If your instance profile has any meaningful permissions, any pod on that node can assume them.
This is not a theoretical risk. It is a direct path from a compromised container to AWS credentials scoped to whatever role was attached to the node at launch. Node roles tend to be broad ecr:GetAuthorizationToken, ec2:DescribeInstances, sometimes more because they exist to serve the node, not individual workloads.
Pod Identity is the right tool for workloads
If a pod needs to talk to AWS, reading from S3, publishing to SQS, assuming a role the right approach is to give that pod its own IAM role with exactly the permissions it needs. Nothing inherited from the node.
There are two mechanisms for this in EKS:
- IRSA (IAM Roles for Service Accounts) — associates a Kubernetes service account with an IAM role via OIDC federation. The older approach, requires per cluster OIDC setup.
- EKS Pod Identity — the newer approach, available since EKS 1.24. Simpler to configure and does not require an OIDC provider.
Either way, the pod gets short lived credentials scoped to its own role. Not the node's role.
The node's instance profile should exist for the node, not for the workloads running on it.
Blocking IMDS in Karpenter
With Karpenter, node configuration lives in EC2NodeClass. The metadataOptions field maps directly to EC2's instance metadata options, and this is where IMDS access is controlled.
The key setting is httpPutResponseHopLimit.
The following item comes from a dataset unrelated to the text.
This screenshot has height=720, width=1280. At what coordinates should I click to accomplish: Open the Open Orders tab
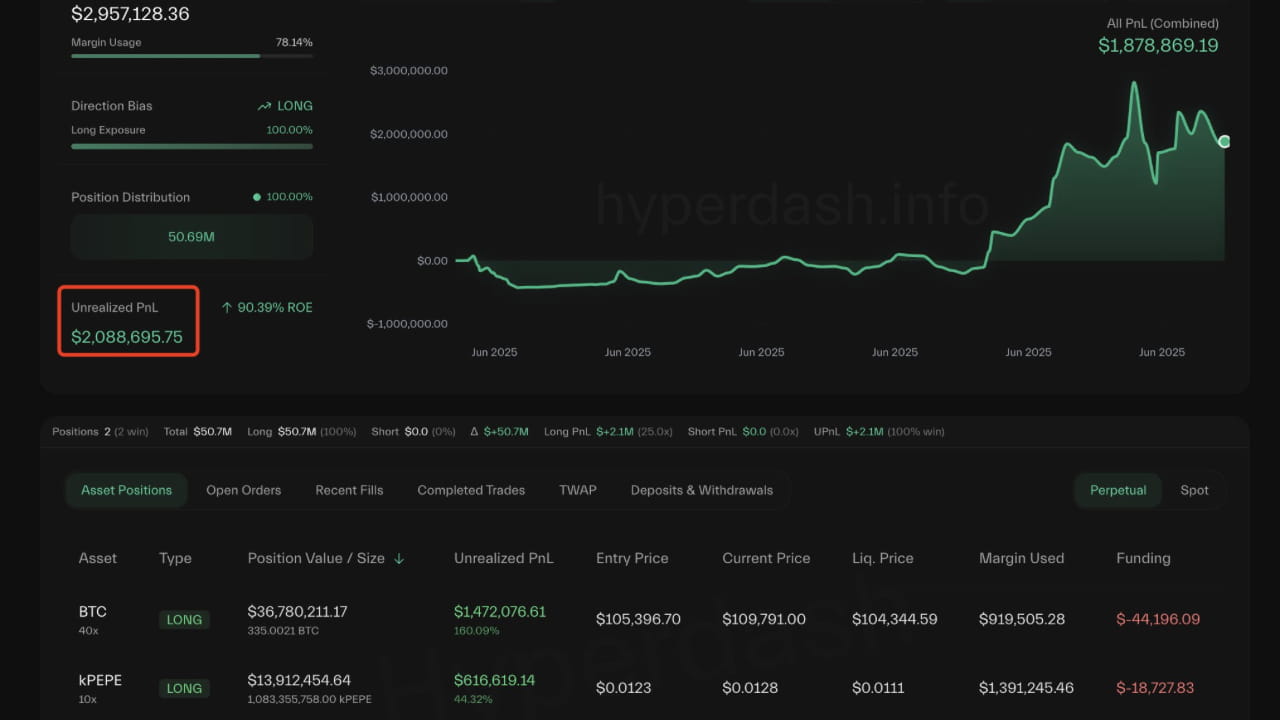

IMDSv2 requires a PUT request to obtain a session token before any metadata request can be made. The hop limit controls how many network hops that PUT is allowed to traverse.
Set it to 1 and only the node itself can reach IMDS. A container's network namespace introduces an extra hop so the PUT never completes, the token is never issued, and the pod cannot access the service. The kubelet and other node-level processes are unaffected.
apiVersion: karpenter.k8s.aws/v1
kind: EC2NodeClass
metadata:
name: default
spec:
metadataOptions:
httpEndpoint: enabled
httpProtocolIPv6: disabled
httpPutResponseHopLimit: 1
httpTokens: requiredhttpTokens: required enforces IMDSv2 across the board, no unauthenticated requests to IMDS at all. Combined with a hop limit of 1, pods are fully blocked.
The node can still reach IMDS. Pods on that node cannot. That is the boundary you want.
One thing worth noting, this needs to be set on every EC2NodeClass in the cluster. If you have multiple NodePools backed by different NodeClasses, each one needs httpPutResponseHopLimit: 1. A single unconfigured NodeClass is enough to leave a gap.